Tommaso spirò mormorando: Accetto la morte in nome di Gesù e della sua Chiesa. I drammatici eventi consumati dagli uomini del Re nella cattedrale di Canterbury, suscitarono orrore e riprovazione in tutto il mondo ed ebbero a Palermo l’effetto di allontanare l’idea di un matrimonio inglese per il Re di Sicilia. Tuttavia, trascorsi due anni dal martirio di Tommaso Becket, il Papa Alessandro III, constatato il sincero e pubblico pentimento del monarca inglese, lo perdonò, dandogli l’assoluzione. L’anno dopo (1173), lo stesso Alessandro canonizzò Tommaso Becket: Canterbury divenne così il più importante centro di pellegrinaggio in Inghilterra. Una volta ripristinati i rapporti tra la Santa Sede e la corona inglese, alla corte di Palermo si ripresero le trattative per il tanto auspicato matrimonio anglo-siculo, visto di buon occhio anche dal Papa che così avrebbe avuti due baluardi omogenei a Nord ed a Sud d’Europa contro la minaccia dell’imperatore tedesco. Il matrimonio fu celebrato a Palermo il 13 Febbraio del 1177 tra l’entusiasmo dei palermitani per la giovanissima regina inglese e lo stupore dei dignitari del suo seguito per le ricchezze e lo sfarzo della città siciliana. Giovanna fu per i suoi sudditi una buona regina e nonostante fosse la figlia dell’implacabile nemico di S.Tommaso si ha notizia che fosse a questi sinceramente devota. Il martire di Canterbury non venne mai dimenticato a Palermo da quanti lo avevano conosciuto, amato e venerato, ed abbiamo visto quanto egli fosse stato vicino alla Sicilia. Alcuni dei suoi parenti si erano stabiliti definitivamente nell’Isola a Palermo e a Sciacca.

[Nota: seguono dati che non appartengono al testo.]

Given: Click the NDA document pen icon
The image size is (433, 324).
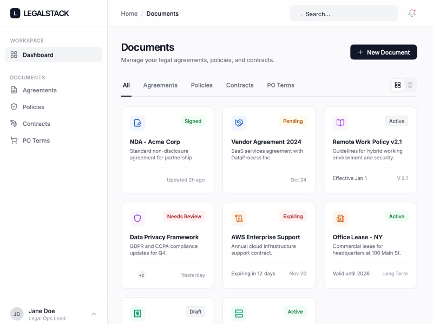Looking at the screenshot, I should (137, 123).
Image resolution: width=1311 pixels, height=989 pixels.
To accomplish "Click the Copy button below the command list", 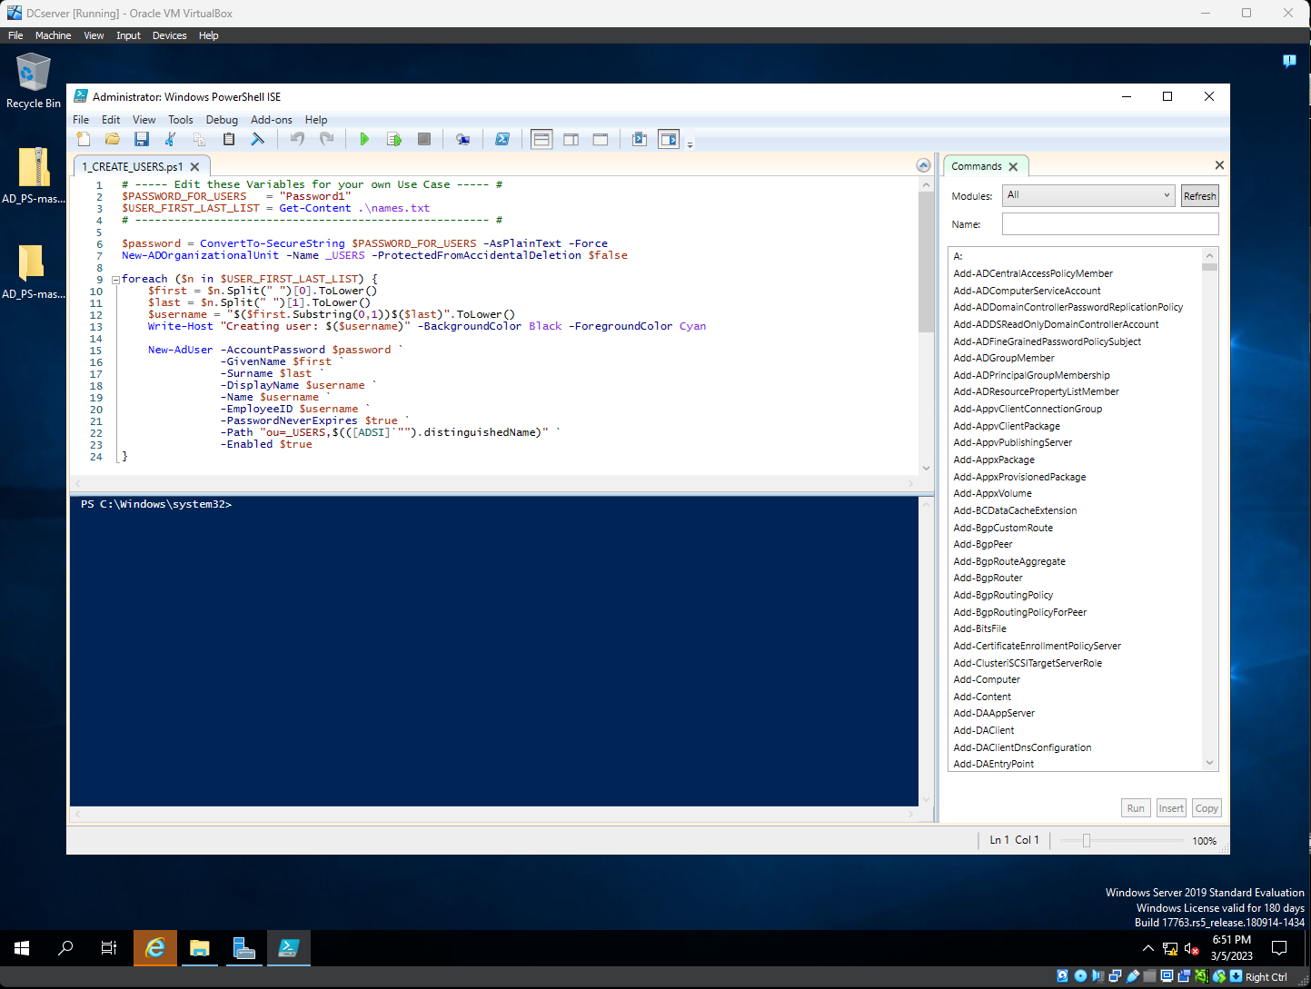I will point(1207,807).
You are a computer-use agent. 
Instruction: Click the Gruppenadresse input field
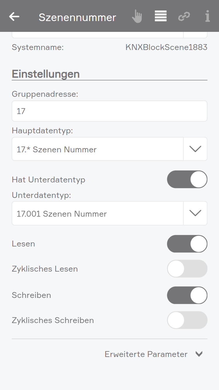tap(110, 111)

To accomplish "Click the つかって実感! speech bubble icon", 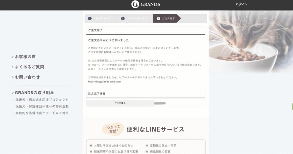I will pyautogui.click(x=113, y=129).
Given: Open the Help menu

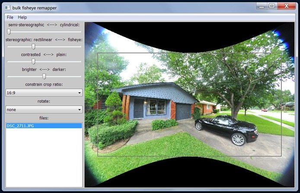Looking at the screenshot, I should tap(22, 17).
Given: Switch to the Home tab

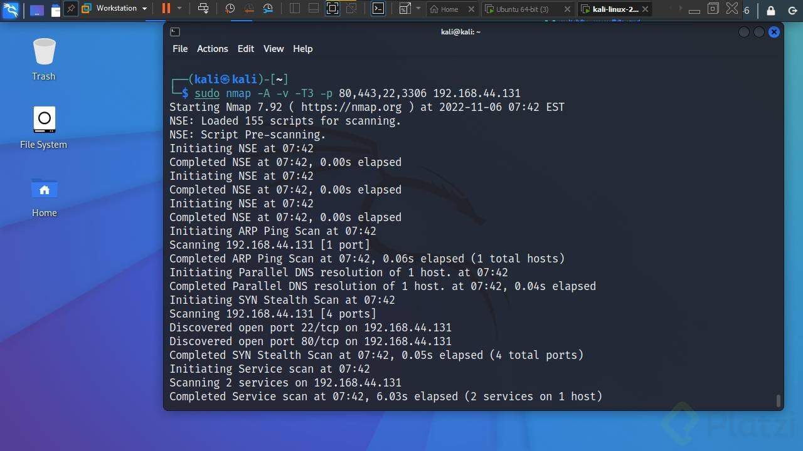Looking at the screenshot, I should point(450,9).
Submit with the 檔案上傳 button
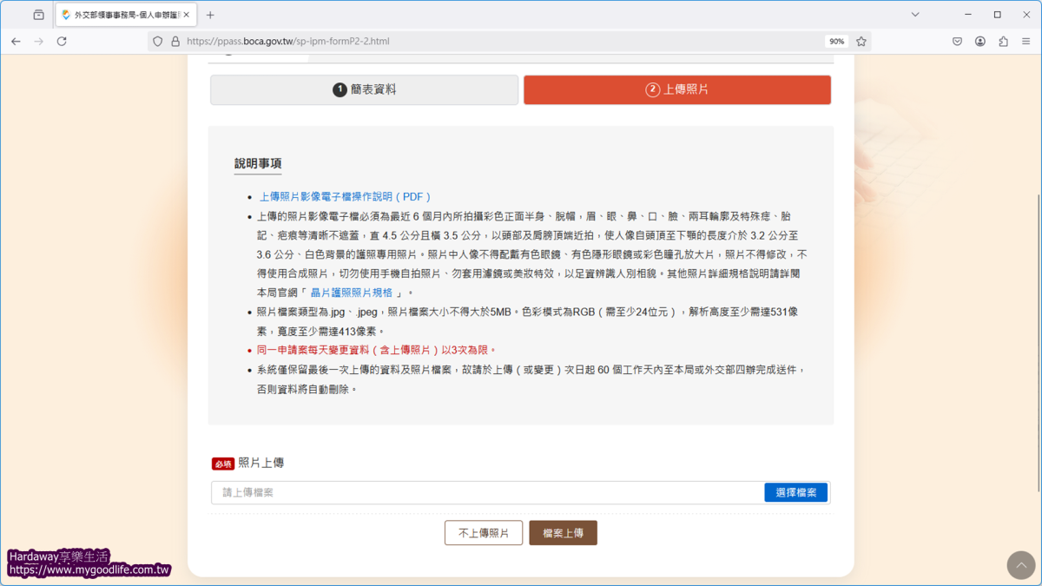The width and height of the screenshot is (1042, 586). [x=563, y=532]
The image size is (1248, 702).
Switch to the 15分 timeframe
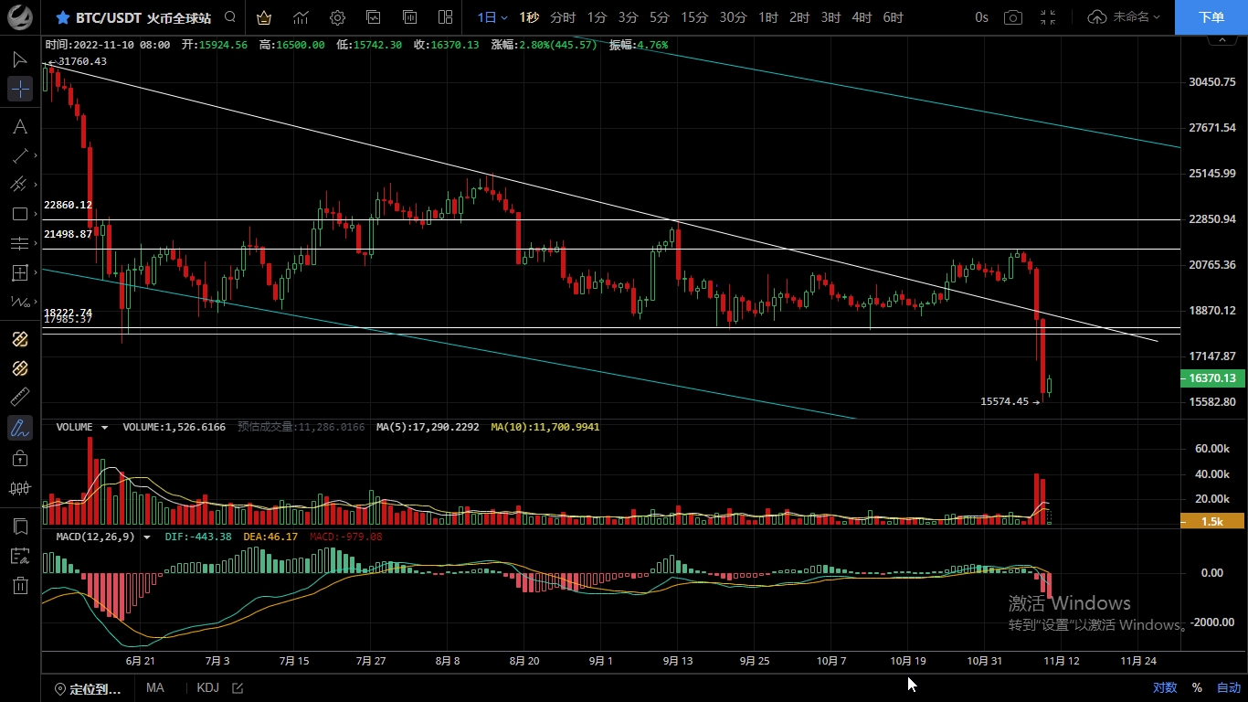tap(694, 17)
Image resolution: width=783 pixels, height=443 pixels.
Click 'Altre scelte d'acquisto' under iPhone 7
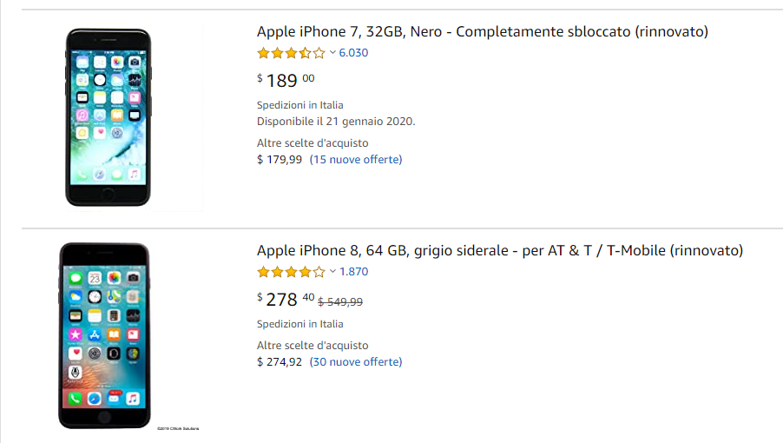coord(313,142)
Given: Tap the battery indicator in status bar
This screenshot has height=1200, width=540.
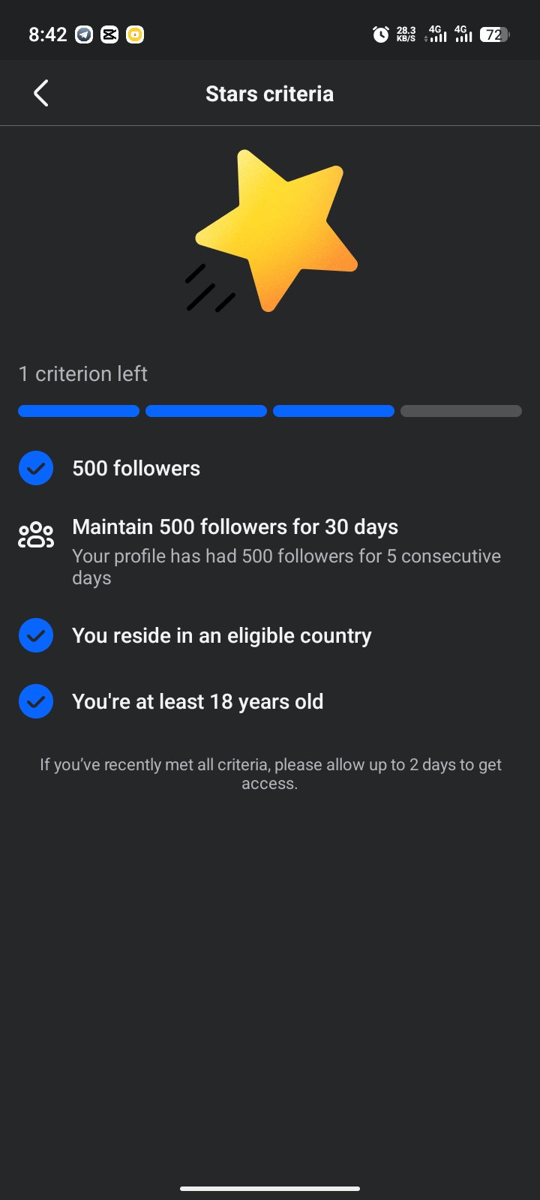Looking at the screenshot, I should [x=494, y=35].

Guglielmo II volle, tra le prime immagini dei santi mosaicate nell’abside del duomo di Monreale anche quella di Tommaso di Canterbury, collocata non a caso, tra gli altri martiri caduti in difesa della Chiesa. E’ una delle effigi più belle che si conoscano del martire inglese ed ha un notevole valore storico, poichè fu composta dopo circa tre anni dalla sua morte. Ma non fu questo l’ultimo omaggio che Palermo tributò al Santo; nella cappella della Trinità della Cattedrale di Canterbury esiste un pavimento a mosaico nel luogo che dal 1220 al 1538¸ ospitò il reliquiario di Tommaso. Questo pavimento mostra, nello stile e nel disegno geometrico, l’impronta inconfondibile degli artigiani palermitani.